▶ _Your instructions_
All that should come back is the lines of the data below from the one containing "Shop (273, 15)" to the one containing "(Siemens) (63, 791)", inclusive, exactly as they stand.

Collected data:

◇ ◇ ◇ ◇

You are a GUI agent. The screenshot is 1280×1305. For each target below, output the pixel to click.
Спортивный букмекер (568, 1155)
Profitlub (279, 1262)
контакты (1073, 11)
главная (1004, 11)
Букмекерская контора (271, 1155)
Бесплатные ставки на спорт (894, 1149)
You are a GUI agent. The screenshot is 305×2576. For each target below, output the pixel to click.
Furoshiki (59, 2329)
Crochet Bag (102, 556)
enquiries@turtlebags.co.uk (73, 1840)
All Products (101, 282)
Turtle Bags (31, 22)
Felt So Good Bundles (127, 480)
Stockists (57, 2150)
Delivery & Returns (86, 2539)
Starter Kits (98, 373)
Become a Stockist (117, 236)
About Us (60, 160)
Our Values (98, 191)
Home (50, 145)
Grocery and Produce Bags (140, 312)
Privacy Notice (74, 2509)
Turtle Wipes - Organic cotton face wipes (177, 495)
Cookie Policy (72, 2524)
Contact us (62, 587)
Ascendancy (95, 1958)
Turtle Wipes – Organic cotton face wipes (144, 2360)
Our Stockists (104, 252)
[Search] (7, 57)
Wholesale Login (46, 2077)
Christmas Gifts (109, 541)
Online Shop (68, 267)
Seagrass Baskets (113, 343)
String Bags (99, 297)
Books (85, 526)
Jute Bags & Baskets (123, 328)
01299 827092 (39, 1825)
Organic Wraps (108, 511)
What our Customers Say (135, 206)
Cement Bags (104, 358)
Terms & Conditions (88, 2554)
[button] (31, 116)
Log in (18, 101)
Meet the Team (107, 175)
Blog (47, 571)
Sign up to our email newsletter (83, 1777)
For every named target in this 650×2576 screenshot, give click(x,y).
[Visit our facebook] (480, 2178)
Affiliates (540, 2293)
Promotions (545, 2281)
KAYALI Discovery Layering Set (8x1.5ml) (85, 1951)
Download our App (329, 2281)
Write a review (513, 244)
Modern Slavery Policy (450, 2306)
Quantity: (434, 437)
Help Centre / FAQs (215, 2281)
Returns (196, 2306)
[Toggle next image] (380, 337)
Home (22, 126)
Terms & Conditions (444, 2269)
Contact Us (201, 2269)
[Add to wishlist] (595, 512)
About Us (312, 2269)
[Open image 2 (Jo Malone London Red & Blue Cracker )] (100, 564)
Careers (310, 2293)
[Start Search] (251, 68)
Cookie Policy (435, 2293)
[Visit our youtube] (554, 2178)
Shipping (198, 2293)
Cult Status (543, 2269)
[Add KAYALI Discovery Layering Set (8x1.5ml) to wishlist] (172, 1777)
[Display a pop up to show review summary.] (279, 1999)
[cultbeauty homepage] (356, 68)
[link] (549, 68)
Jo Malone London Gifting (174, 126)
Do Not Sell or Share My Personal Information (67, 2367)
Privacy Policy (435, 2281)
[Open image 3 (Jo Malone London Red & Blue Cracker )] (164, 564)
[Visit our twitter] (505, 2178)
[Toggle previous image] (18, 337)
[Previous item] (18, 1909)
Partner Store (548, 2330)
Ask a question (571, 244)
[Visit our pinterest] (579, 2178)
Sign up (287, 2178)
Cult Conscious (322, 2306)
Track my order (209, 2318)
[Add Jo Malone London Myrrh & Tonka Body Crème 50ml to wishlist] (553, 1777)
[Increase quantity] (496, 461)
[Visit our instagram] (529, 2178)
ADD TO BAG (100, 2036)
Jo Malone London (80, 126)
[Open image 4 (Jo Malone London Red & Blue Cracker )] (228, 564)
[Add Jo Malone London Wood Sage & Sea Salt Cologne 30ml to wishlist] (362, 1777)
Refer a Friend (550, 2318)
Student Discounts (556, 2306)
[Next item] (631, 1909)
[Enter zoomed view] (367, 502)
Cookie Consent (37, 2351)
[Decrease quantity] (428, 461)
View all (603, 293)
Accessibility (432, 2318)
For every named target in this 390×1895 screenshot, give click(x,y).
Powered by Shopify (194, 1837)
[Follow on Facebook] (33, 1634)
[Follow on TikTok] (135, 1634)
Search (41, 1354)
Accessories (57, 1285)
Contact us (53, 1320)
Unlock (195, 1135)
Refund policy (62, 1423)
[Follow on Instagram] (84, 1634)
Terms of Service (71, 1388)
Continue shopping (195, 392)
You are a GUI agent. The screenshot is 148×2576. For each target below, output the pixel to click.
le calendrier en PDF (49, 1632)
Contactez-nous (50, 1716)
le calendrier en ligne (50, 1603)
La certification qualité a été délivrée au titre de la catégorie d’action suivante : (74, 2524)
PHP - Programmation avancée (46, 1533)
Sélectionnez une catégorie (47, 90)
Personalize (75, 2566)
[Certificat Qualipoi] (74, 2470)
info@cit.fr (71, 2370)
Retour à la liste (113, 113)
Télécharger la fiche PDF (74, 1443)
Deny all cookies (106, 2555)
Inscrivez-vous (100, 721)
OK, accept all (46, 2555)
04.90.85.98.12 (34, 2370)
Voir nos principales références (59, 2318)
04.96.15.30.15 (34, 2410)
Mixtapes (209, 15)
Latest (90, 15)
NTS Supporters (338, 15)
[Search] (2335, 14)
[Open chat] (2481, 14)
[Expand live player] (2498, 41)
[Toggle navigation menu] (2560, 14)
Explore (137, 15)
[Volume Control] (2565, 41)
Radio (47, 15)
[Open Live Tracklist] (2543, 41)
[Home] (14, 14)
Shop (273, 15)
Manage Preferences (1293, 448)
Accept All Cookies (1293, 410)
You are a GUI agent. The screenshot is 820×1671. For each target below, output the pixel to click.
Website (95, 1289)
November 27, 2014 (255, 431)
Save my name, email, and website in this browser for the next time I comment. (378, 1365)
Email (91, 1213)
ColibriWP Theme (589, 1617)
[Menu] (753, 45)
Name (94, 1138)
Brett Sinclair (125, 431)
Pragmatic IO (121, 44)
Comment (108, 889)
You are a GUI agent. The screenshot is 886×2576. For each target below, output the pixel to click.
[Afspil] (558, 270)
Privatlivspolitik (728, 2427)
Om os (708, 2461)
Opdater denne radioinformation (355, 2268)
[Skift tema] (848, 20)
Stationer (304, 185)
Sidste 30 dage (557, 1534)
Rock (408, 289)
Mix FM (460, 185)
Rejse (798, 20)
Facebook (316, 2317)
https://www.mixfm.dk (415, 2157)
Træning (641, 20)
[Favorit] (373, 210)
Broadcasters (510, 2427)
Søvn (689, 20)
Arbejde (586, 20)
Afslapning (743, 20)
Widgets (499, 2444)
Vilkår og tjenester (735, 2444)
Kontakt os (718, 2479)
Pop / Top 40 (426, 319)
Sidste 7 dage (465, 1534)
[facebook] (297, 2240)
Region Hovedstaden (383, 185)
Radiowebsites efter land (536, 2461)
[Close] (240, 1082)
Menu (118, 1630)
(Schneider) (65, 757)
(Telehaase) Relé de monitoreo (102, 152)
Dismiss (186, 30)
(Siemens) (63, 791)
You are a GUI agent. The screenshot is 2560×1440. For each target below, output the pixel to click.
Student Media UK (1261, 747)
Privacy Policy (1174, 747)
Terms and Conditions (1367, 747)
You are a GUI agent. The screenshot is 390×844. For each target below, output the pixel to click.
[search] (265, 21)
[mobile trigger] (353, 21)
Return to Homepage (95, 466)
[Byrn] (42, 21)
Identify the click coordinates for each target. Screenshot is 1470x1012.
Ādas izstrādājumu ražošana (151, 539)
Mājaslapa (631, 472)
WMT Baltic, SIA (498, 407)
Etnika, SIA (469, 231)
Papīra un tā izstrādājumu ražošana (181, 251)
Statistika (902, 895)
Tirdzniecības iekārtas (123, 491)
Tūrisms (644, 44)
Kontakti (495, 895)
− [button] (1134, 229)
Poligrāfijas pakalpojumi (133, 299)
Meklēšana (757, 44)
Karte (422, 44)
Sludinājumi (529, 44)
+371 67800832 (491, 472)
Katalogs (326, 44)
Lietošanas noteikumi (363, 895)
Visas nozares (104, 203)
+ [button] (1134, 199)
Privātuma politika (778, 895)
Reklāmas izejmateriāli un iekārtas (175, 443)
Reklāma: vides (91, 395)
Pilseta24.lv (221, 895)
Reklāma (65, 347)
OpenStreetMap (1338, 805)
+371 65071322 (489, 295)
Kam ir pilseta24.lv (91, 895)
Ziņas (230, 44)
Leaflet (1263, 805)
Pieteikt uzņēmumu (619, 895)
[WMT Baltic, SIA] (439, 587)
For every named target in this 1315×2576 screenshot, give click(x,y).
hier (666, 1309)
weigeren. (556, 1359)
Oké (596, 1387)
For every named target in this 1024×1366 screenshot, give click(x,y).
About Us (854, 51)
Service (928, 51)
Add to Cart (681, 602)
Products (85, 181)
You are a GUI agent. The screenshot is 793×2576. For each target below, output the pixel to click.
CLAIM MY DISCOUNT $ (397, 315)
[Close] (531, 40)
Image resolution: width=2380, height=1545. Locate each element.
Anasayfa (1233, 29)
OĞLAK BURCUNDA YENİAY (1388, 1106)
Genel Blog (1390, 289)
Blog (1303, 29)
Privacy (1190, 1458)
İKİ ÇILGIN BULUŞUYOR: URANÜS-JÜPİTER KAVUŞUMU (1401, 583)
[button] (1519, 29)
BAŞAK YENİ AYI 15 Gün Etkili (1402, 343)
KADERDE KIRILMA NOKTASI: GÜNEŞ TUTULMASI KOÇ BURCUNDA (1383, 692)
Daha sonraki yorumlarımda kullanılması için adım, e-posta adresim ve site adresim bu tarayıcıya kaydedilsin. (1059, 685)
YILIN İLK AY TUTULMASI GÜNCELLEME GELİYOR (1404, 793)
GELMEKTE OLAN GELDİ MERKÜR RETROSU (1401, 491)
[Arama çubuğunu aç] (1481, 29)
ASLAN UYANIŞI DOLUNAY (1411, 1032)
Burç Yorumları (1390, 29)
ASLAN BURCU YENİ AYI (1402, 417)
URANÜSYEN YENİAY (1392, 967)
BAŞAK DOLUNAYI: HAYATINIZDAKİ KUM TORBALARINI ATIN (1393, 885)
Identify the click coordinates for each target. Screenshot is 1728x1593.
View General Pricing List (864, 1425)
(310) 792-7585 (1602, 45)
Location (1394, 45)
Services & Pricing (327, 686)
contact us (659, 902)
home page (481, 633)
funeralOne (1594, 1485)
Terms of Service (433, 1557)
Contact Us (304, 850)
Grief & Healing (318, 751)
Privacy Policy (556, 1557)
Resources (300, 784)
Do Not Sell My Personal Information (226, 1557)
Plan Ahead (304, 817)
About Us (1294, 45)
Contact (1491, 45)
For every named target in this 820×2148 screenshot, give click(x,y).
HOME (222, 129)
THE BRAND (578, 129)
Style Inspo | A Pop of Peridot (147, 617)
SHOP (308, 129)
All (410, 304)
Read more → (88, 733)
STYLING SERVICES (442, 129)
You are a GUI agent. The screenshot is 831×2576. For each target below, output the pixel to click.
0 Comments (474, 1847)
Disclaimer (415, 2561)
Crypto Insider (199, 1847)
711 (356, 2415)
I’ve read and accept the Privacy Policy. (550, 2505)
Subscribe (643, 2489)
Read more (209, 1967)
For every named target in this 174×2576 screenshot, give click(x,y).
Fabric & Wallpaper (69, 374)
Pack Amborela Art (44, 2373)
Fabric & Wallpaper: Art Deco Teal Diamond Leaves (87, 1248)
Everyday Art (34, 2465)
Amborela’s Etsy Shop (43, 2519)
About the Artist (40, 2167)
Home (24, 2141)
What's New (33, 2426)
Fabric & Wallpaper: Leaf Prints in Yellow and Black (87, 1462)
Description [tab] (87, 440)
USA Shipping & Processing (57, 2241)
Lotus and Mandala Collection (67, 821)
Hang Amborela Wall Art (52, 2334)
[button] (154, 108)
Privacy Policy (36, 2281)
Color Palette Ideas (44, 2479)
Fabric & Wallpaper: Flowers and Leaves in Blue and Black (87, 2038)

◇ ◇ ◇ ◇

▶ _Response_
Shop (273, 15)
Manage Preferences (1293, 448)
Accept All Cookies (1293, 410)
You are a GUI agent. The screenshot is 820×1671. For each target below, output the pixel to click.
Website (95, 1289)
November 27, 2014 (255, 431)
Save my name, email, and website in this browser for the next time I comment. (378, 1365)
Email (91, 1213)
ColibriWP Theme (589, 1617)
[Menu] (753, 45)
Name (94, 1138)
Brett Sinclair (125, 431)
Pragmatic IO (121, 44)
Comment (108, 889)
You are a GUI agent. The screenshot is 886×2576. For each target below, output the pixel to click.
[Afspil] (558, 270)
Privatlivspolitik (728, 2427)
Om os (708, 2461)
Opdater denne radioinformation (355, 2268)
[Skift tema] (848, 20)
Stationer (304, 185)
Sidste 30 dage (557, 1534)
Rock (408, 289)
Mix FM (460, 185)
Rejse (798, 20)
Facebook (316, 2317)
https://www.mixfm.dk (415, 2157)
Træning (641, 20)
[Favorit] (373, 210)
Broadcasters (510, 2427)
Søvn (689, 20)
Arbejde (586, 20)
Afslapning (743, 20)
Widgets (499, 2444)
Vilkår og tjenester (735, 2444)
Kontakt os (718, 2479)
Pop / Top 40 (426, 319)
Sidste 7 dage (465, 1534)
[facebook] (297, 2240)
Region Hovedstaden (383, 185)
Radiowebsites efter land (536, 2461)
[Close] (240, 1082)
Menu (118, 1630)
(Schneider) (65, 757)
(Telehaase) Relé de monitoreo (102, 152)
Dismiss (186, 30)
(Siemens) (63, 791)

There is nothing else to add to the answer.